Nous souhaitons présenter les résultats d'une recherche-action de trois années (2004-2007) relative à l'insertion socioprofessionnelle des travailleurs migrants d'origine subsaharienne. Le projet VITAR 2, héritier de travaux plus anciens, fut ancré principalement dans la région de Bruxelles, bien que quelques activités se soient réalisées en Région wallonne (Belgique). L'initiative soutenue par le FSE a bénéficié du partenariat et des échanges avec des acteurs de différents pays, dont principalement la France et l'Italie, mais aussi - au niveau des observations et comparaisons - la Tchéquie, la Norvège, la Suisse, la Turquie, le Canada et la RDC.
Il s'agissait de contribuer à la prise de conscience des liens entre la mobilisation des compétences citoyennes et interculturelles, ainsi que la mobilisation des acteurs, des entreprises et des institutions, d'une part, et l'insertion professionnelle, la lutte contre les discriminations, la valorisation des diversités et le développement, d'autre part.
Les compétences citoyennes sont des capacités psychosociales transversales des individus ouverts sur le monde et la société. Les compétences interculturelles sont des capacités citoyennes particulières. Elles permettent aux personnes, aux groupes et aux institutions de faire face à des situations complexes dues à la diversité des référents culturels dans des contextes inégalitaires. Les compétences citoyennes et interculturelles sont des habiletés non académiques. Il s'agit de capacités comme la participation sociale, l'insertion dans des réseaux, la négociation, l'adaptation à des contextes nouveaux, etc. Ces compétences revêtent une importance stratégique particulière dès lors que l'on envisage le cas des sociétés multiculturelles où la discrimination sur le marché de l'emploi n'est pas chose rare.

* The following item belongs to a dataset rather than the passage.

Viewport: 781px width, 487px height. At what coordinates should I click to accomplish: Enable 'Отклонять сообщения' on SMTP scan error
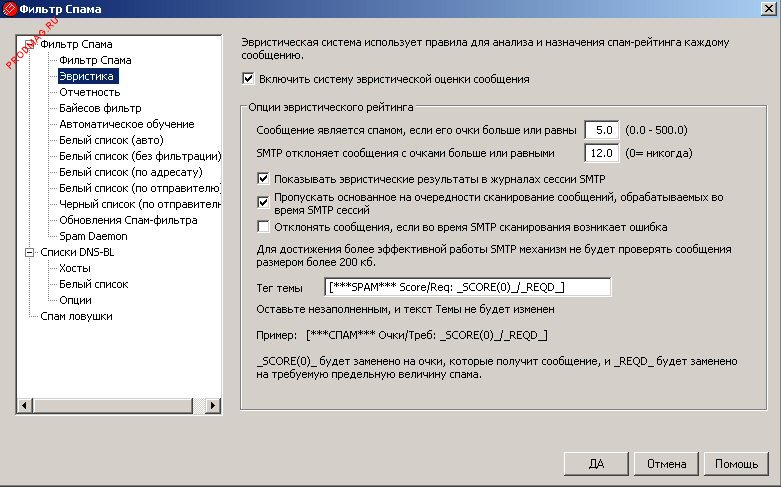pos(263,227)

L'hypothèse centrale envisagée soutient que mettre en avant les compétences de ce type au sein des publics qualifiés et néanmoins discriminés serait un atout sur le marché du travail. Du reste, les compétences interculturelles et citoyennes peuvent elles-mêmes être un "secteur d'emploi". Ainsi, une des actions entreprises dans le cadre du projet VITAR 2 fut justement de former et d'employer des intervenants et des formateurs qui peuvent travailler, notamment, dans le milieu associatif, actif dans le domaine de l'action sociale, de l'éducation à la diversité, de l'aide au développement, etc.

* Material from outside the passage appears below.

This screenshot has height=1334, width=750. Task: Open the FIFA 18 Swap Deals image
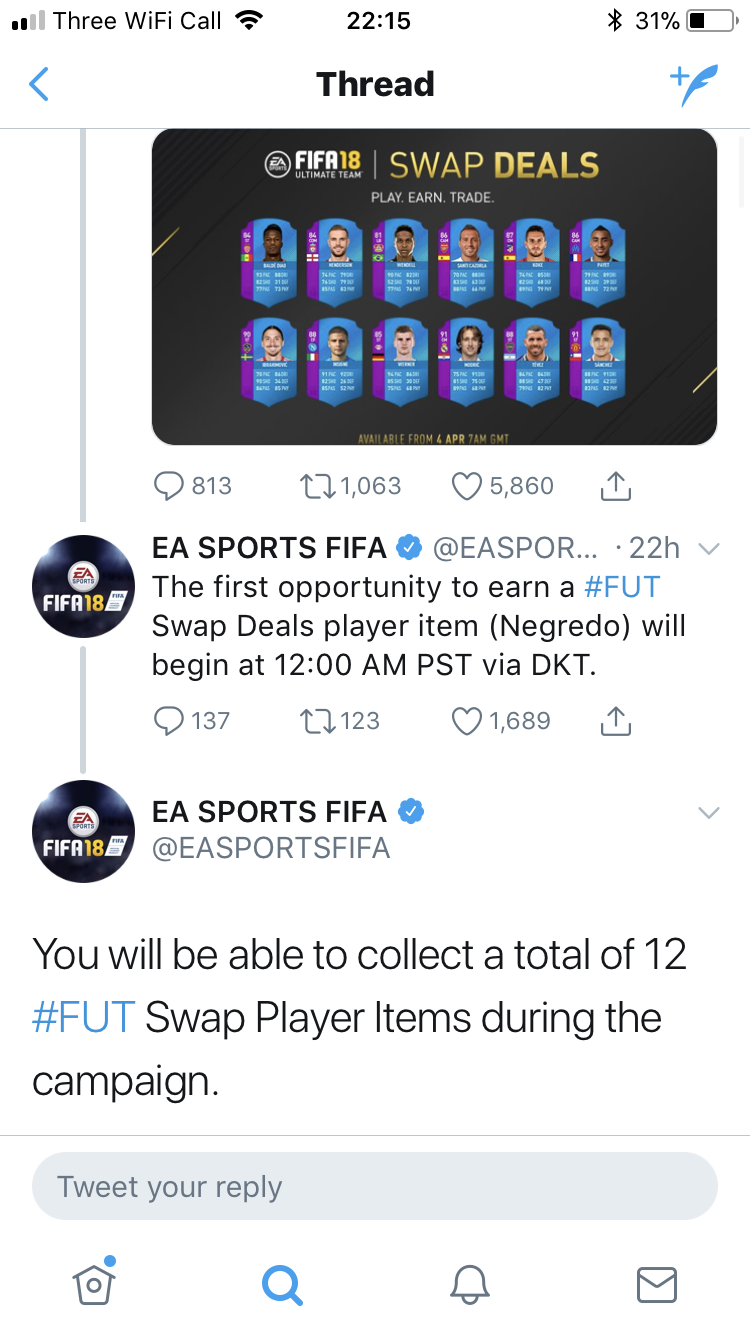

Les compétences citoyennes ne sont pas qu'individuelles. Elles sont également collectives. Ainsi se pose la question de la responsabilité sociale des entreprises. Les migrants, de leur côté, font aussi preuve de compétences citoyennes collectives quand, par exemple, ils créent des associations de solidarité. Plusieurs partenaires du projet VITAR 2, en Belgique et en France, furent des associations d'immigrés. Il s'agissait, à travers l'expérimentation, de mesurer les apports et les difficultés de ce type de structures dans l'éventail des mesures de lutte contre la discrimination et d'aide à l'insertion ou au développement.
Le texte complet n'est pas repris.